160. Intersection of Two Linked Lists

Write a program to find the node at which the intersection of two singly linked lists begins.

Input: intersectVal = 8,
listA = [4,1,8,4,5],
listB = [5,0,1,8,4,5],
skipA = 2, skipB = 3

Output: Reference of the node with value = 8
Input Explanation: The intersected node’s value is 8 (note that this must not be 0 if the two lists intersect). From the head of A, it reads as [4,1,8,4,5]. From the head of B, it reads as [5,0,1,8,4,5]. There are 2 nodes before the intersected node in A; There are 3 nodes before the intersected node in B.

Input: intersectVal = 2, listA = [0,9,1,2,4], listB = [3,2,4], skipA = 3, skipB = 1

Output: Reference of the node with value = 2
Input Explanation: The intersected node’s value is 2 (note that this must not be 0 if the two lists intersect).

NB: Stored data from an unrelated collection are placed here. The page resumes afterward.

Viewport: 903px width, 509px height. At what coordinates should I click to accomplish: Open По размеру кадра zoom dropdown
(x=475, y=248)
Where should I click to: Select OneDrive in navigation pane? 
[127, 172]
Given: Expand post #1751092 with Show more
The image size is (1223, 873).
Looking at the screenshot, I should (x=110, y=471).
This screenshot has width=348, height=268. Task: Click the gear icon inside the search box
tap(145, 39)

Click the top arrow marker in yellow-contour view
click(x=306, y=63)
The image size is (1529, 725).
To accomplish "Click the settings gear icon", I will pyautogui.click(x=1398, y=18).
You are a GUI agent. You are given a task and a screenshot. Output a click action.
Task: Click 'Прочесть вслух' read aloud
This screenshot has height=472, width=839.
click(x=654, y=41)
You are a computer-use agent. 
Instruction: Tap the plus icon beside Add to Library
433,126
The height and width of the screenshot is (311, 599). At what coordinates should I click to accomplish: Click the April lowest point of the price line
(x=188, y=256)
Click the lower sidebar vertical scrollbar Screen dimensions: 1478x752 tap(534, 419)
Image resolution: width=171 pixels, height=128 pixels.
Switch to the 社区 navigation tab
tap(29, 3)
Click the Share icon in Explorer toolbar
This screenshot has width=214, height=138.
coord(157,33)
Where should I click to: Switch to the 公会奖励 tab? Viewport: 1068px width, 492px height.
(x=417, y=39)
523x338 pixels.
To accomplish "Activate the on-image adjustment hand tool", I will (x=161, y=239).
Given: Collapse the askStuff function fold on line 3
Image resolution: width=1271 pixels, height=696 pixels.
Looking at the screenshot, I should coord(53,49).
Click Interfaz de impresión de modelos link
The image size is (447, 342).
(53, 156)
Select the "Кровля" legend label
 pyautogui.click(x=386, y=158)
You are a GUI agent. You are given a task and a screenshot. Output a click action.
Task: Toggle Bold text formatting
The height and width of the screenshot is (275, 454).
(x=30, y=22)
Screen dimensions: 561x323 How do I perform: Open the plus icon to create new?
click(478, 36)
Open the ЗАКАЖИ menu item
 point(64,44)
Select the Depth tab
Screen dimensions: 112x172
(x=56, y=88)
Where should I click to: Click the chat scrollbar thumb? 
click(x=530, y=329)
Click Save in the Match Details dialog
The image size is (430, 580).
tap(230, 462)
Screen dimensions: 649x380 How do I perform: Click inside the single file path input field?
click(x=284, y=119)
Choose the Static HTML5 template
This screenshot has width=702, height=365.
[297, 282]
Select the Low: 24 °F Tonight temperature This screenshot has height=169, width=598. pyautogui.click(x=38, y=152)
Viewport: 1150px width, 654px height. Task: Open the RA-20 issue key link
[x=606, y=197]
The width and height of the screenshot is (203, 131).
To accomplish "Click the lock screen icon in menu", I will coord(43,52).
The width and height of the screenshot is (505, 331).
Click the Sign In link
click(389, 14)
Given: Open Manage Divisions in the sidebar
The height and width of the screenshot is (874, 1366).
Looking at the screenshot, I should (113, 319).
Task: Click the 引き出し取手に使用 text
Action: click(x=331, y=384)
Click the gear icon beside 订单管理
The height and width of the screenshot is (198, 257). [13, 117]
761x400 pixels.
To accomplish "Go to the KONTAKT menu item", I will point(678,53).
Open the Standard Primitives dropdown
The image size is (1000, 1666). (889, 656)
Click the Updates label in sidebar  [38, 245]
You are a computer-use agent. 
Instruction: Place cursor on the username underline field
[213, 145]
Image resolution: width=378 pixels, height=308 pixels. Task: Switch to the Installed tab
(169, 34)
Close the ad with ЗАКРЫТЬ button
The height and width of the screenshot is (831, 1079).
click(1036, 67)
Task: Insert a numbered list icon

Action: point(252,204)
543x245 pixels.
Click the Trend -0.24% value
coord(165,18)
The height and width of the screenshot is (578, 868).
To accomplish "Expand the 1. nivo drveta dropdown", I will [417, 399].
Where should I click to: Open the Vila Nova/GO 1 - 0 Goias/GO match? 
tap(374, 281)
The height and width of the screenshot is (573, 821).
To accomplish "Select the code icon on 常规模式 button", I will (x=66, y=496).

From the head of A, it reads as [0,9,1,2,4]. From the head of B, it reads as [3,2,4]. There are 3 nodes before the intersected node in A; There are 1 node before the intersected node in B.

Input: intersectVal = 0, listA = [2,6,4], listB = [1,5], skipA = 3, skipB = 2

Output: null
Input Explanation: From the head of A, it reads as [2,6,4]. From the head of B, it reads as [1,5]. Since the two lists do not intersect, intersectVal must be 0, while skipA and skipB can be arbitrary values.
Explanation: The two lists do not intersect, so return null.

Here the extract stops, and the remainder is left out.